A presentation from Carlos Mena, MD, Yale University School of Medicine, New Haven, Connecticut, USA, discussed the treatment of CLI. The DEBATE-BTK trial randomly assigned patients with CLI and diabetes to undergo stenting with a drug-coated balloon (DCB) or standard PTA [Liistro F et al. Circulation 2013]. At 1 year, treatment with DCB significantly improved binary restenosis, target lesion revascularization (TLR), and complete ulcer healing, compared with PTA (p ≤ .01); advantages were generally maintained at 2 years (Liistro F, LINC 2014; Table 2).

However, researchers of the IN.PACT DEEP trial found that drug-eluting balloon treatment had no effect on clinically driven TLR at 12 months but was noninferior to PTA for 6-month death, major amputation, or clinically driven TLR (p = .021) [Zeller T et al. LINC 2014]. DES therapy in 3 trials improved TLR rates compared with BMSs or PTA [Bosiers M et al. J Cardiovasc Surg (Torino) 2011; Rastan A et al. Eur Heart J 2011; Scheinert D et al. JACC Cardiovasc Interv 2012]. In addition, the primary patency rates were significantly improved, from ∼ 56% with BMSs or PTA to ∼ 82% with DESs. The YUKON-BTK trial [NCT00664963] showed that treatment with DESs resulted in significantly greater event-free survival compared with BMSs at 24 months (p = .02), as well as significantly fewer major or minor amputations (p = .04).

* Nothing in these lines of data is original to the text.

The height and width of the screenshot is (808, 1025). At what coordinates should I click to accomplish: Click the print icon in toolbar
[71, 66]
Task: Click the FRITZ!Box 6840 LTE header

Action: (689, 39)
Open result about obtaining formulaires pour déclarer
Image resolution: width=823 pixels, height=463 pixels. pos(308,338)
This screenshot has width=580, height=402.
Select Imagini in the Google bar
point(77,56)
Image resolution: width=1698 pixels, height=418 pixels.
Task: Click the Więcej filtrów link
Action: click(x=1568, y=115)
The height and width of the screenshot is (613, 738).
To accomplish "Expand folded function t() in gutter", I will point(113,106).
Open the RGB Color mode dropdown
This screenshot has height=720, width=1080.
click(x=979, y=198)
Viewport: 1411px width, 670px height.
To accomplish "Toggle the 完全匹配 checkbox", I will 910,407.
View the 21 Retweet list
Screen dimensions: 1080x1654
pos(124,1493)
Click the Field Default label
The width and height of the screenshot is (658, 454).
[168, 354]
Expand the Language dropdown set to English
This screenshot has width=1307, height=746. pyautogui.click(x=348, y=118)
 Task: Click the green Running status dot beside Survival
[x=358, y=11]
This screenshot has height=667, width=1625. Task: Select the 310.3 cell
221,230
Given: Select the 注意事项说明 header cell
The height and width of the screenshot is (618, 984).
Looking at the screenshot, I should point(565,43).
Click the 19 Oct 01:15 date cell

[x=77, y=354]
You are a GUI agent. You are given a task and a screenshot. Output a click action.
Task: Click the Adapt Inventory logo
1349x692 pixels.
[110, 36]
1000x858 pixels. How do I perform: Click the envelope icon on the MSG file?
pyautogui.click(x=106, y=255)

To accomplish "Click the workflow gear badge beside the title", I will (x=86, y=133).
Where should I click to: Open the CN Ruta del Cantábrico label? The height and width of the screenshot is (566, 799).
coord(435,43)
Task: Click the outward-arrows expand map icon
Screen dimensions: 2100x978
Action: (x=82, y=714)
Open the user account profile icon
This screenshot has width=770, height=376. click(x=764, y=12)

Dmitriy N. Feldman, MD, Weill Cornell Medical College, New York, New York, USA, described management of patients following peripheral intervention. Potential complications after intervention include bleeding, pseudoaneurysm, and arteriovenous fistula formation, as well as thrombosis, infection, and neuropathy. To reduce postprocedural complications or their effects, clinicians should ensure that they are readily available after the procedure, consider routine access site angiography, pay close attention to the final angiography using multiple orthogonal views, and be prepared to handle complications in terms of availability of equipment and staff education. After hospital discharge, follow-up after revascularization should include a long-term surveillance program with Doppler ultrasound at baseline and every 12 months after the first year to evaluate for patency [Mohler ER et al. J Am Coll Cardiol 2012]. A meta-analysis of 22 trials with ≥ 3500 patients revealed no benefit for any single or combination therapy to prevent reocclusion; however, cilostazol treatment did result in a lower rate of reocclusion compared with ticlopidine (p = .01) and low-molecular-weight heparin plus aspirin decreased occlusion and restenosis in patients with CLI (p = .0003) [Robertson L et al. Cochrane Database Syst Rev 2012].

Treatment of lower extremity arterial diseases has improved with newer technologies, including the use of BMSs and DESs. Although reocclusion remains a challenge, new technologies and techniques have increased success rates and improved reocclusion rates.